Graphing an exponential Function and asymptotes

[Relz]

Graph the curve y=[3(1/2)^x]−1
and determine the horizontal asymptote.

I have found the points(-5, 95) (-4, 47) (-3, 23) (-2, 11) (-1, 5) (0, 2) (1, 0.5) (2, -0.25) . I'm not sure how the graph is supposed to look or where my horizontal asymptote should be on the graph.

 

[mmm4444bot]

y=3(1

2)^x−1

We use the caret symbol ^ to text exponentiation.

I'm not sure how the graph is supposed to look.

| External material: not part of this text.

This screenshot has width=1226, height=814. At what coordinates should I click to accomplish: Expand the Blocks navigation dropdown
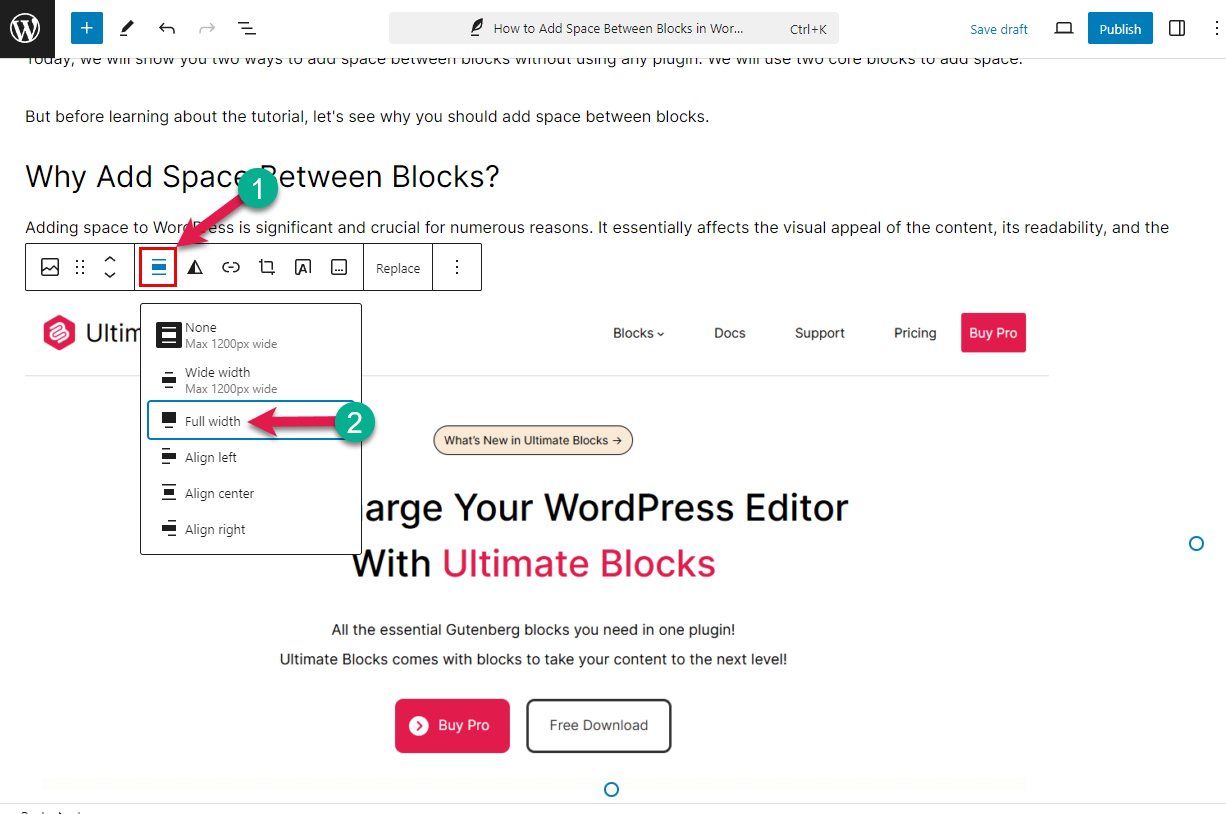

After you plot the points and draw a smooth curve through them, you will know what the graph looks like.

However, if you'd like to have some idea of the general shape before plotting, then realize that the graph of y=(1/2)^x looks similiar to y=e^(-x), and subtracting 1 shifts the graph down one unit. The factor 3 alters the curve somewhat, too.

The asymptotic behavior occurs as x gets big, right? (Think about a general, decreasing exponential curve.)

So, I suggest that you calculate y for a few larger values of x, and the asymptote should become clear.

(5, ?) (10, ?) (15, ?) (20, ?)

Let us know, if you're still stuck.

 

[Relz]

Got it, thank you! I didn't even try the higher values before and that's where my asymptote was lying.